Stuart Corner
Tuesday, 22 September 2009 16:13
IT Industry -
Strategy
Page 1 of 2
For years mobile operators have dabbled with "home zone" technologies that enable them to apply a reduced tariff when a mobile is operating in its home zone, and thus compete with fixed line offerings. These have had limitations but Australian company Seeker Wireless reckons it has the problem licked with the latest release of its SeekerZone technology.
The biggest challenge for home zone systems is to be able to accurately and reliably define a sufficiently small zone so that users do not enjoy the reduced home zone tariff over a wide area, cannibalising operators' mobile revenue stream.
According to Seeker Wireless' CTO, Dr Malcolm Macnaughtan, "In the past, many operators have not been able to deploy quality Home Zone services, because the first generation of Home Zone systems were plagued by large zone sizes and unreliable billing, resulting in a high level of customer complaints."

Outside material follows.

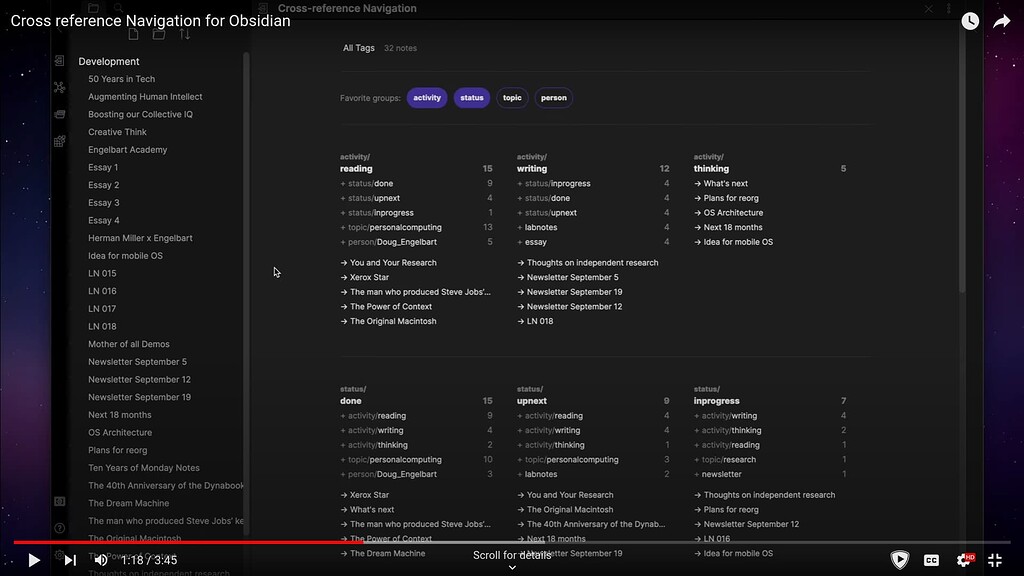Expand 'Scroll for details' at the bottom
The height and width of the screenshot is (576, 1024).
click(x=513, y=566)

A decade ago in Australia Hutchison Telecom, then branded Orange, launched its CDMA network with the home zone as its central feature, but was forced to quietly discontinue this and offer a standard mobile service because of problems with zone definition. Since then Vodafone has rolled out a Home Zone service in a number of markets,
including New Zealand using Seeker Wireless technology.
With the latest release, the 'General Availability' of SeekerZone, Seeker Wireless claims to have greatly increased the accuracy with which zones can be defined, and to have developed a version that requires no special functionality on the handset, relying solely on a central server.
The SeekerZone General Availability release is claimed to enable 35 percent smaller zone sizes than earlier releases, and a unique feature enabling average reliability and zone size to be adjusted in steps as small as one percent. "Operators can now launch successful Home Zone services without the previous headaches of large revenue cannibalisation, subscriber complaints, and costly investments in network planning tools," Seeker Wireless says.
The SeekerZone technology uses a small applet on the SIM card that monitors signal strength from nearby base stations and uses this to calculate the position of the handset.